I left my mark, then started down by a different route, one that was in shadow all the way down to the desert floor. In the northern hemisphere, December’s days are short and you have to hustle if you are to get much climbing done. There were still a couple of things I wanted to do before I lost the light completely. When I had re-traced my steps most of the way across the valley, I stopped to climb a small peak shown on the map as Ocapos Benchmark. By its south side, it was a steep, enjoyable scramble up a slope of tumbled granitic boulders. This was a pretty obscure spot and I didn’t expect to find any evidence that it had been visited. In the previous photo, look in the upper part and a bit left of center to see an area of 4 or 5 grayish bumps way out on the desert floor. Ocapos is in there, the highest bit of that.

I found the actual benchmark soon enough, left by the original surveyors way back in 1936.

Ocapos Benchmark

I was prepared to leave my own register, a big half-gallon pickle jar which you can see in this next photo, in the shade to the left of my pack.
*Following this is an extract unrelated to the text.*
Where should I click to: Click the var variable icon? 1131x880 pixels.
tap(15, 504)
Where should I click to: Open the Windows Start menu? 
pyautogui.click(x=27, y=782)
Oh, one more thing – the peak on the far horizon just to the left of center on the skyline is the one I’d just climbed, Peak 2264.

After a bit of poking around, I found a register that had been left by others, all folks that were well-known peakbaggers. I was happy to sign in.

The register

From this mountain-top, I was close to my starting point. I could look down and just barely make out my truck on the other side of the tracks, half a mile away. Here’s something important I had learned during the afternoon of climbing in the area.

Trains were moving both east and west through the area on the main line of the Southern Pacific Railway. However, there was only a single track here. Every 30 minutes or so, a train would arrive and pull on to a long siding, stop, and wait for another approaching train to pass by on the main line – I don’t know how they decided which train had priority – and then once it had roared past, the one on the siding would start up again and move on. I could see this pattern going on for hours, so I knew that my timing would have to be good to avoid getting stuck on the wrong side of the tracks. I hustled down from Ocapos, crossed a brushy wash, crawled under a barbed-wire fence, hurriedly crossed both lines of track and arrived back at my truck. I was just in time, because moments later an eastbound train roared by.

There was one more thing I’d wanted to do all day. The topographic map showed a nearby cemetery, just a small square on the map with the label “Cem”. I noted the UTM coordinates on the map, then set out walking along the tracks, GPS in hand, to find it. As I rounded a corner, something white came in to view. Lo and behold, it was right where it was supposed to be. It was a wooden cross. The closer I got, I realized there were others.

I found 6 graves, all marked with recent white crosses. They were plain except for the letters “RIP” on them.

A lonely spot

Someone had taken the time to locate these graves and make and place these crosses, someone who felt it was important to pay their respects to the dead. I assume, because their were no names or dates on the crosses, that the identities of those buried here were now unknown to the living. It made me think of the lines from a song I’d heard:

There’s one kind favor I’ll ask of you, See that my grave is kept clean.

There were mounds of stones on most of the graves – what that signifies, I’m not sure.

The grave mounds

I wondered if these were early settlers who had passed away here; were they adults or children? I also wondered if they were Native Americans. And how old were these graves? Our topographic maps show many such spots, and in some cases even individual graves simply marked as “grave”.

When I was young, I cared little for history or for anything of the past – I scoffed at such studies as a waste of time. Now I know better and respect those who have gone before, and try in my way to learn something from them. I felt that the effort taken to visit this lonely site and pay my respects had been well worthwhile.